The temperatures estimated for the Pacific Northwest from downscaled Intergovernmental Panel on Climate Change (IPCC) global climate models agree that temperatures will rise for all seasons under any of the emissions scenarios. Projected annual temperatures for the Pacific Northwest region are between 4.7 and 7.0° F warmer for 2080s than for the 20th century average. Within the Pacific Northwest, projections for the Skagit Basin are moderated by proximity to coast, thus the predicted range is between 4.0° and 5.8° F greater than 20th century baseline conditions represented by average temperatures between 1970–1999 (ENVISION report by Lee et al. 2011).
As shown in the top figure to the right, the projected increases in annual temperature exceed the highest temperatures in the 20th century attributable to natural variability.
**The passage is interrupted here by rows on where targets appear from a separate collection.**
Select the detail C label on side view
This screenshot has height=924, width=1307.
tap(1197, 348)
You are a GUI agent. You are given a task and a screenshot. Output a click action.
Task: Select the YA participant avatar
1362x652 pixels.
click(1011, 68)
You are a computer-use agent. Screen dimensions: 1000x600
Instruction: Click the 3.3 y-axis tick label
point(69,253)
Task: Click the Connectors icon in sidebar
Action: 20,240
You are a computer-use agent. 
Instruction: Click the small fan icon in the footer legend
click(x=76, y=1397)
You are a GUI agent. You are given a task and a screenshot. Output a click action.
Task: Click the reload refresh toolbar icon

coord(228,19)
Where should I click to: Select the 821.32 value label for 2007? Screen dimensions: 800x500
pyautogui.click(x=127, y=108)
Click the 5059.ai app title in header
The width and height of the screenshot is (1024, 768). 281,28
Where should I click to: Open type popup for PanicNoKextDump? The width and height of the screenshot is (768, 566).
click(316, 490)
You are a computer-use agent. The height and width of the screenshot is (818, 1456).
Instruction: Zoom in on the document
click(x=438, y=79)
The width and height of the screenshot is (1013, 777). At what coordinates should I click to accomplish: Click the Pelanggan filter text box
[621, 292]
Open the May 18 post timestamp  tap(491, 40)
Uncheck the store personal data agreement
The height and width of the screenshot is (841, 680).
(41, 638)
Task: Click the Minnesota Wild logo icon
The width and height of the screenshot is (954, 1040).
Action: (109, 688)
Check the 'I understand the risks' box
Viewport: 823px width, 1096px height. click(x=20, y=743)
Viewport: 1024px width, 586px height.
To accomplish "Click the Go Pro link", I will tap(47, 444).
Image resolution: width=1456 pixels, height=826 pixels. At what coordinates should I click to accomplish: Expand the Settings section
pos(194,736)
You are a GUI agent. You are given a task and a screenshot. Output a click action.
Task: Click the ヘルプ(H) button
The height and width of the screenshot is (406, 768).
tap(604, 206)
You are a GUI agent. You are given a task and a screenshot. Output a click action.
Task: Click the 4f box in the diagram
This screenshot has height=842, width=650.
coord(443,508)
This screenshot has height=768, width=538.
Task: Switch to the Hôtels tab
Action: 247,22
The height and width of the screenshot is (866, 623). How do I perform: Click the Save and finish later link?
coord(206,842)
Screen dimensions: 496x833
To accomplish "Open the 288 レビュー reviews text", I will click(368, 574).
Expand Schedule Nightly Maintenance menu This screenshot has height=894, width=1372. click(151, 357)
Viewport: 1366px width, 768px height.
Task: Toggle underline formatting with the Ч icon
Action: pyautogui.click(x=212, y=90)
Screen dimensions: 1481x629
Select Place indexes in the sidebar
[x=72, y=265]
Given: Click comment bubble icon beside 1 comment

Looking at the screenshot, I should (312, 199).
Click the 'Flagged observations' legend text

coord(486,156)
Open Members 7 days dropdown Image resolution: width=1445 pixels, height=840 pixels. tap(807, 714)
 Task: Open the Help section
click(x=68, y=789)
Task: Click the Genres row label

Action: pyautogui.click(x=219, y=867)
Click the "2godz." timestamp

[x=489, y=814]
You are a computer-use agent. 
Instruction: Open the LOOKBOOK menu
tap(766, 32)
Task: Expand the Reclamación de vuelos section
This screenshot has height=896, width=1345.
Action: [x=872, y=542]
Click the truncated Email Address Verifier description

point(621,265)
This means that by the mid-21st century, annual temperatures in the coolest years (5th percentile) will exceed the very hottest years (95th percentile) for the mid-20th century.
Future projections of mean annual precipitation (average number of inches of rain during a given year) for the Pacific Northwest do not differ significantly from 20th century observations; and the projections of mean annual precipitation are within the limits of past variability (seen in the bottom figure to the right). However, an analysis that breaks the projections into seasonal categories, reveals a clear seasonal trend in precipitation: drier summers and wetter springs, winters and autumns compared to 20th century averages (Mote and Salathé 2010).
For the Skagit Basin, precipitation projections indicate increases of 9.8% in the winter, 8.0% in the spring and 19.2% in the fall, but a 27.6% decrease in the summer by the 2080s compared to the late 20th century seasonal averages (ENVISION report by Lee et al. 2011).